みなしごだからという理由で、よそ者だという理由だけで決めるのはあまりにも酷だと。
子供のいない名前は村人たちから白い目で見られ、「お前が生贄になるか?」という言葉に名前は頷けなかった。
迷わず丁を生贄にする村人に反感を覚えるが、自分が生贄になることも嫌だった。結局は自分がかわいい。
それでもせめて公平に生贄を決めようと村人たちを説得した。そのうちに名前は村の小屋に閉じ込められることになる。

「丁が死ぬまでそこにいろ。村の輪を乱す者は頭でも冷やしておけ」

暗い小屋に閉じ込められ、何もできずに丁が生贄になってしまうのを待つしかなかった。
泣いても叫んでも扉は開かず、どうにか出ようと叩いていた拳はいつの間にか血だらけで、数日後開けられたときには丁はもういなくなっていた。

丁は名前のことも自分を生贄にした村人だと思っている。
他の村人は丁のことを「恩知らずだ」と言うが、何もできなかった名前は丁が自分を恨む気持ちは分かっていた。
あの冷ややかな瞳に込められている憎悪と悲哀に、弁明する気もなかった。
あのとき助けられていたら鬼になってしまうこともなかったのではないかと、後悔しても変えられやしない。

薄れていく意識の中、村人たちの悲痛な叫び声が響く。また獄卒がなぶりに来たのだと、次目を覚ましたときの地獄を想像しながら名前は目を閉じた。
やがて目を覚ました名前の視界に映る黒い影。体にはまだ炎がまとわりついていて、また一から体を焼いていく。
見覚えのある着物に顔を上げれば、昨日名前を見つけ問答無用で殴りつけた鬼灯の姿があった。
変わらずその表情は憎悪に満ちていて、名前は大人しく頭を垂れた。
鬼灯はそんな彼女の顎を乱暴に掴み顔を上げさせる。首の骨が軋んだ気がしたが、亡者相手に手加減するつもりはない。しかし聞きたいことはある。

「今の話はどういうことですか」

地を這うような低い声が名前の脳内に響く。
ちらりと村人を見てみれば、皆血みどろになって生き返ることもなく地面に伸びていた。酷い者は一部が骨になっている。
自分から目を逸らした名前に、鬼灯は無慈悲にも目潰しを食らわせた。

「質問に答えなさい」
「は、はい……」

自分の状態がどうなっているなど想像したくはない。名前は痛みに声を震わせながら見えない目で鬼灯を見上げた。
しかし質問に答えろと言ってもこの状態では声を出すこともままならない。
生き返ったばかりの麻痺しない痛みに堪えながら話せというのは酷なものだ。
せめて肌が焼け爛れ感覚が麻痺してから、と目で訴えてみるが、目潰しされて閉じた目からは何も伝わらない。

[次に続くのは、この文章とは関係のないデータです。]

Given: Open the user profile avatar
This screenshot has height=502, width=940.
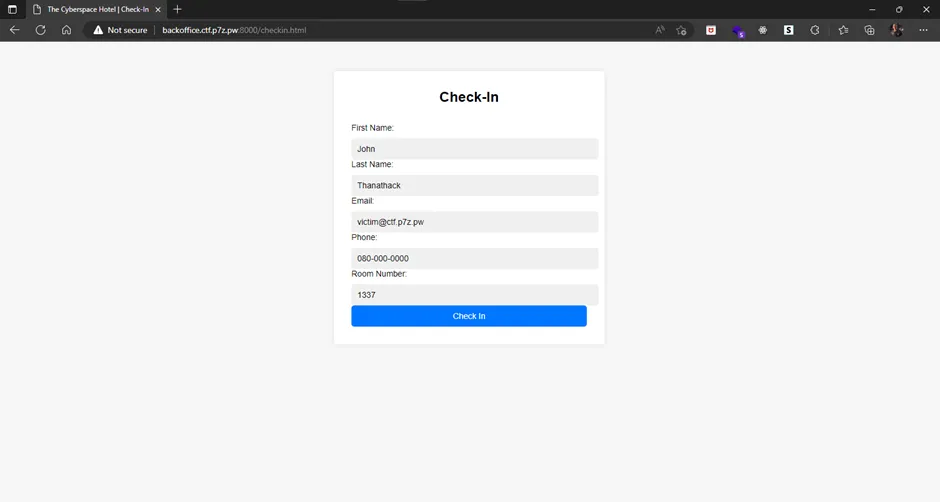Looking at the screenshot, I should click(897, 30).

イライラしだす鬼灯は仕方なく名前を炎の中から出した。
ついでに体を元通りにしてやれば、名前は久しぶりの苦からの開放に一息吐いた。

「ありがとうございます」
「礼などいりません。説明してください」

村人の戯言を聞くのは癪に障るが、もしそれが本当ならば罪のない村人まで地獄に落としたことになる。
それよりも「丁の味方」という信じられない言葉に話を聞きだしたいのかもしれない。
味方だったのなら、なぜ助けてくれなかったのかと。
地面に正座する名前と向き合うように手ごろな岩場に腰を下ろせば、鬼灯は話を促すように顎をしゃくった。

「今となってはただの言い訳にしか…」
「いいから話なさい。判断はこちらでします」

あんなに小さかった丁が随分大人になったものだ。そう懐かしさを感じる名前は静かに口を開いた。

「私は一度丁の前で、丁(ひのと)と名乗ったことがあります」

聞き覚えのあるその名前に鬼灯は少しだけ目を見開いた。